Specifically, it appears very possible to us that the judge may have based his decision in part on his conclusion that the employee sustained a work-related lumbar injury.[4]  Because it was expressly understood that liability for a low back injury would not be decided at this hearing, the judge on remand should reconsider the question and issue additional findings explaining his decision as to whether the employee’s cervical condition necessitated restrictions and reduced his earning capacity within the meaning of applicable case law.  See, e.g., Dorn v. A.J. Chromy Constr. Co., 310 Minn. 42, 245 N.W.2d 451, 29 W.C.D. 86 (1976).

We also reluctantly remand the matter for findings as to the employee’s earnings, both pre- and post-injury.  Part of the employer and insurer’s argument seeking discontinuance was based on their contention that the employee’s earnings in the hobby farm and from his volunteer firefighter position had to be factored into deciding their liability for ongoing temporary partial disability benefits.  In fact, in their post-hearing memorandum to the compensation judge, the employer and insurer alleged that, because the employee did not adequately establish what he had actually earned post injury, the employee had failed to establish entitlement to any temporary partial disability benefits.  We would note here that the employer and insurer’s position on the employee’s outside earnings is a bit perplexing, in that the employee had the hobby farm and the firefighter position on the date of injury, and, at least according to the employee, those earnings were not included in the employee’s weekly wage calculation.[5]  Certainly the employer and insurer cannot exclude that income when calculating the employee’s wage on the date of injury but then insist on its inclusion for post-injury benefit calculations.  Still, evidence as to these earnings was submitted, and the judge made no findings on the issue.  We therefore remand the matter to allow the judge to consider the employee’s earnings from his hobby farm and firefighter job for both weekly wage calculation purposes and temporary partial disability benefit eligibility/calculation purposes.  The judge may in his discretion direct the parties to submit additional evidence and arguments on this issue.  Either party may of course appeal from the judge’s decision on remand.



[1] The employee was partially paralyzed for several weeks following the injury and subsequently experienced significant impairment of mobility, strength, coordination, balance, and sensation, as well as other neurological complaints, such as bladder symptoms.

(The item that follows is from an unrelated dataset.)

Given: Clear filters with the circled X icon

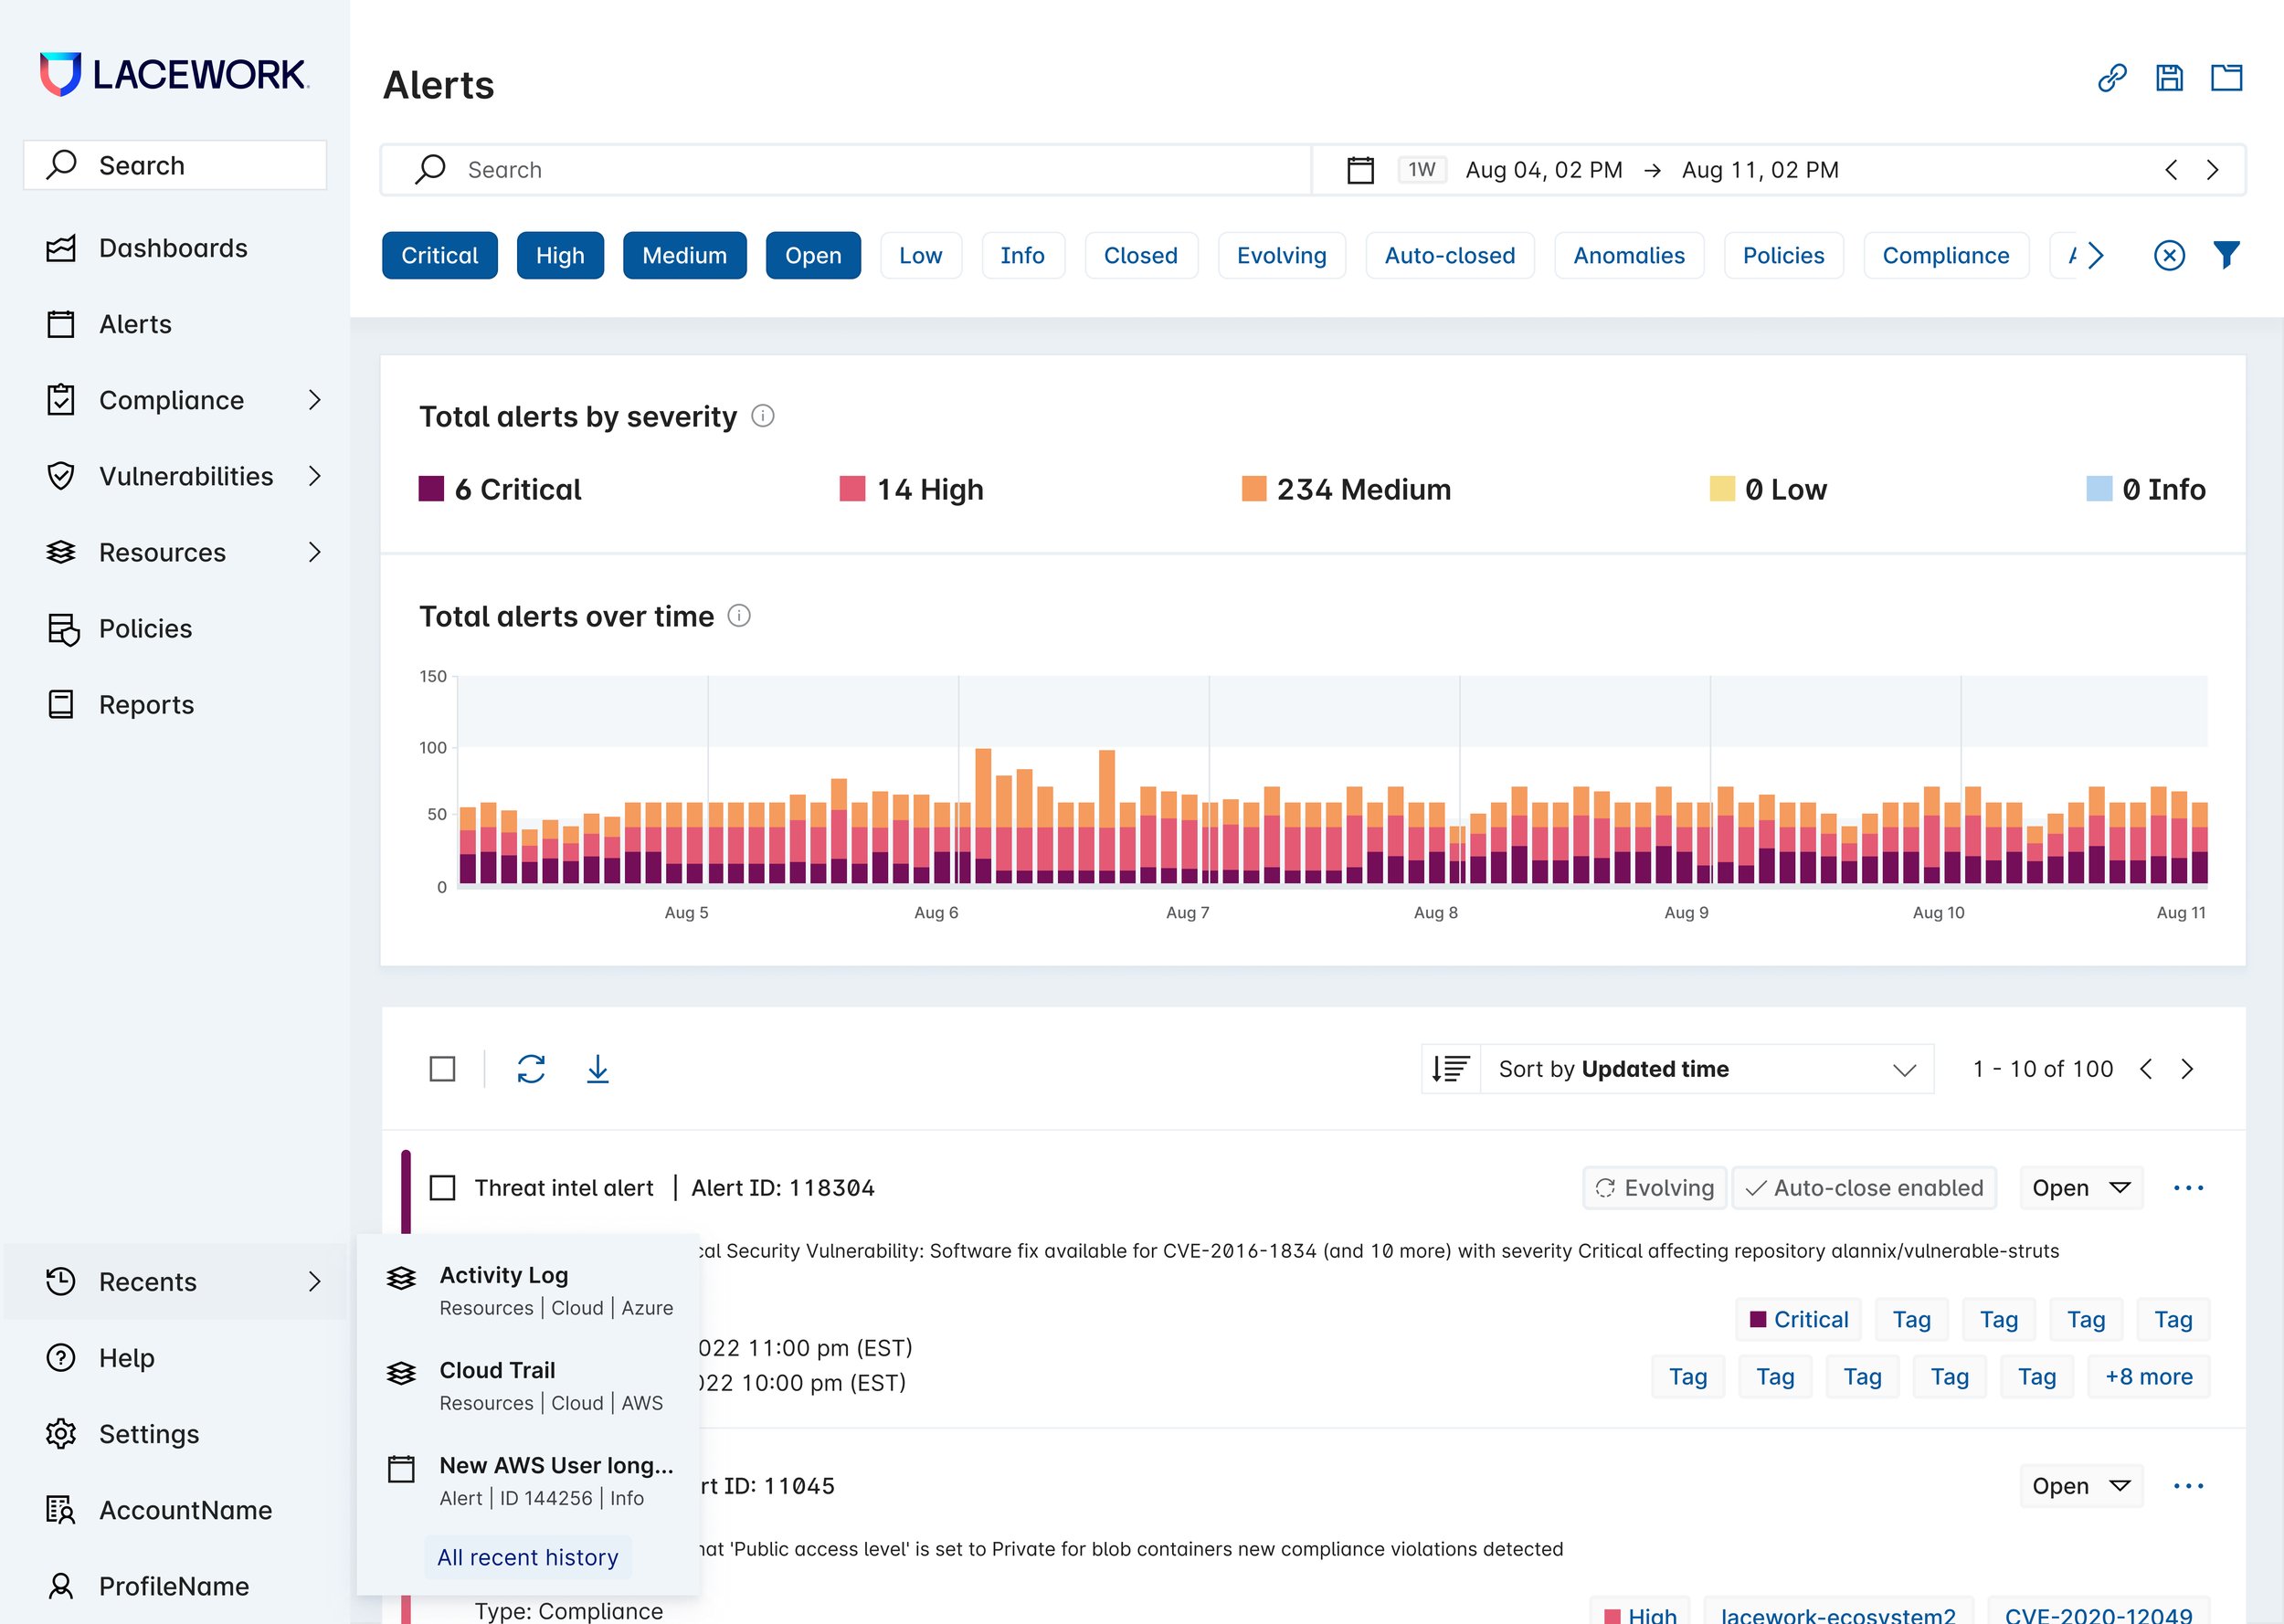Looking at the screenshot, I should click(2168, 255).
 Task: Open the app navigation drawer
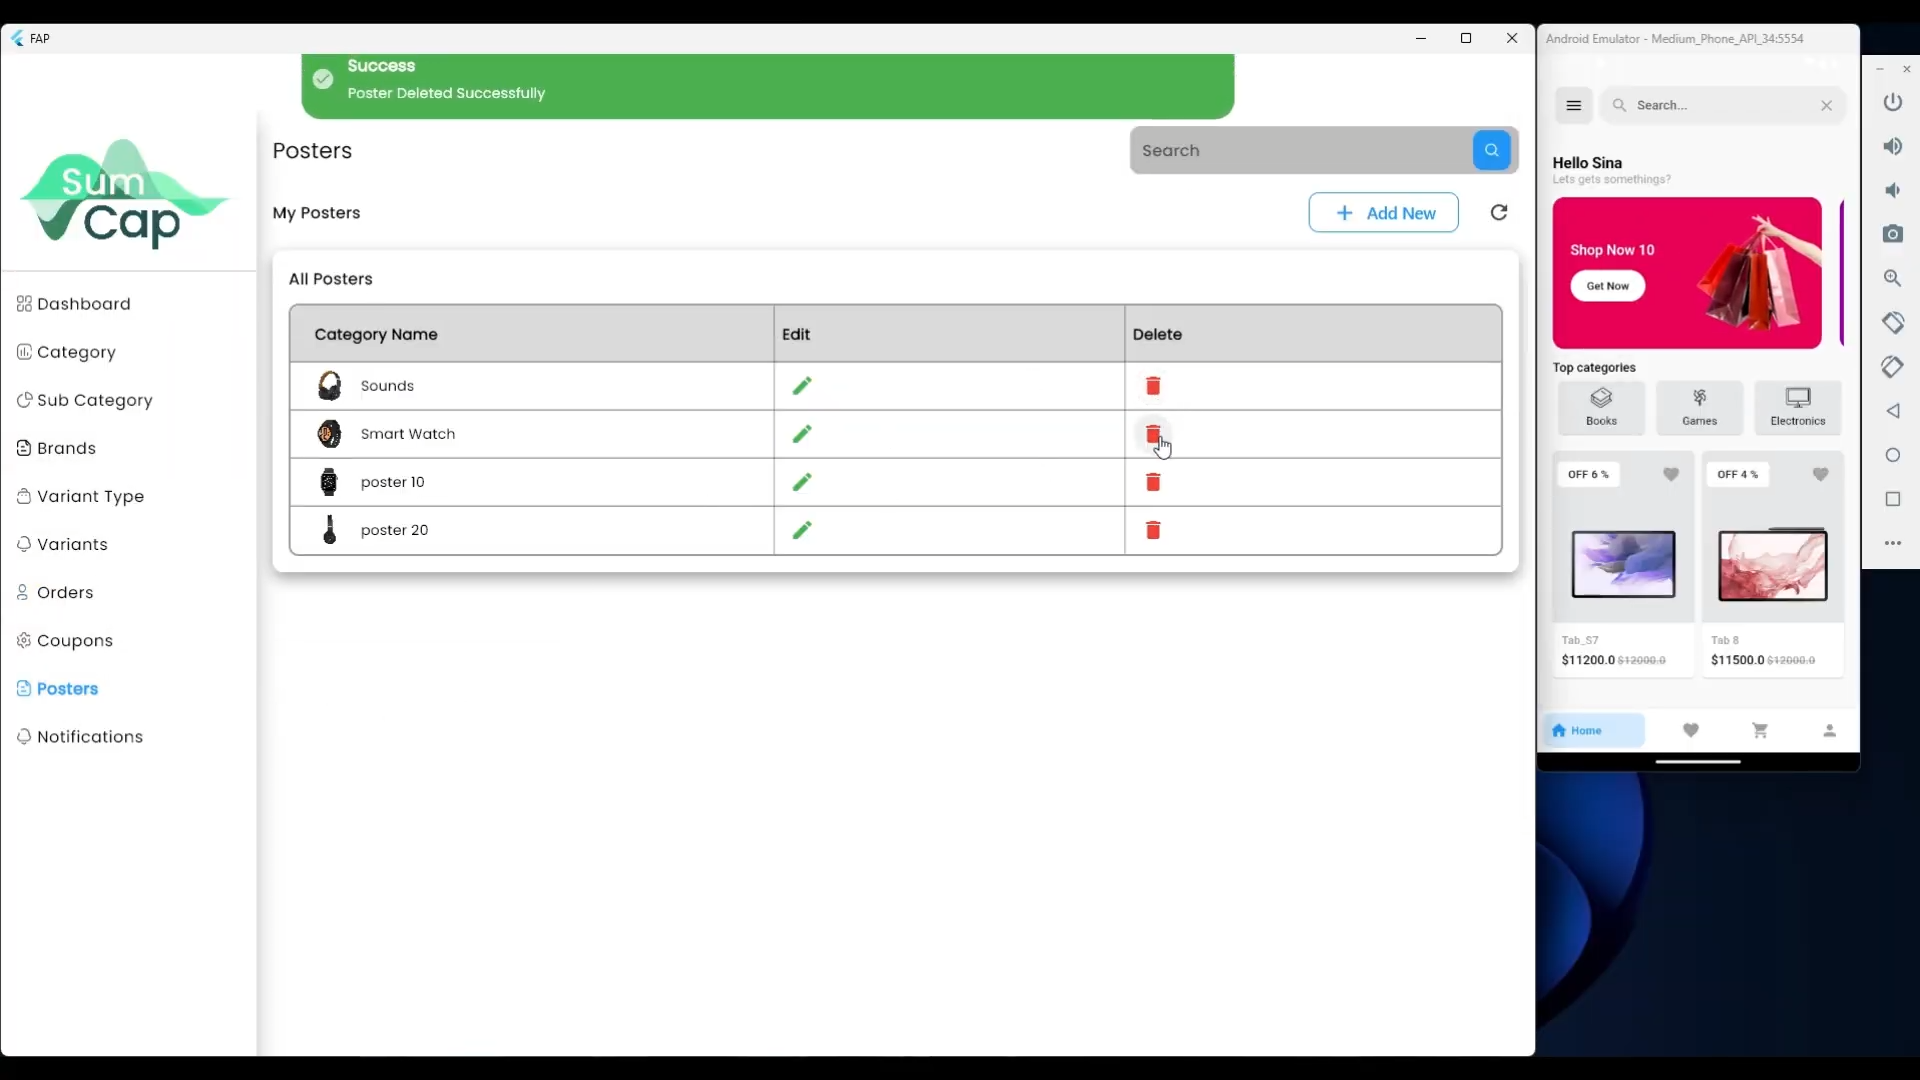pos(1575,105)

[2] After receiving additional information and records, Dr. Larkins essentially repeated his conclusions in an April 7, 2014, report.

[3] As previously indicated, notwithstanding Dr. Larkins’ opinion that the employee’s cervical condition met the requirements for a 19% whole body impairment rating, the doctor concluded that the employee’s cervical condition warranted no restrictions or need for further treatment.

[4] Many of the judge’s findings dealt with the employee’s development of low back and left leg pain, recommended low back treatment, and Dr. Larkins’ opinions as to the employee’s low back condition.  In his memorandum, the judge explained his decision in part as follows:

Dr. Christopherson and Dr. Gelfman agree that the employee’s ongoing symptoms are the result of his work incident.  They agree that there was no indication of a pre-existing problem and that his low back and leg symptoms were present since the date of injury but initially overshadowed by his cervical symptoms.  This is consistent with the medical records and with the employee’s testimony.
Dr. Larkins agreed that the employee’s lumbar condition required restrictions but opined that there was no indication that they resulted from the work injury.  He opined that the employee’s low back condition “occurred later” but gives no other explanation.  Dr. Larkins’ opinion is unpersuasive.

[5] There is in fact no definitive information in the current record as to the employee’s weekly wage on the date of injury, or how it was calculated.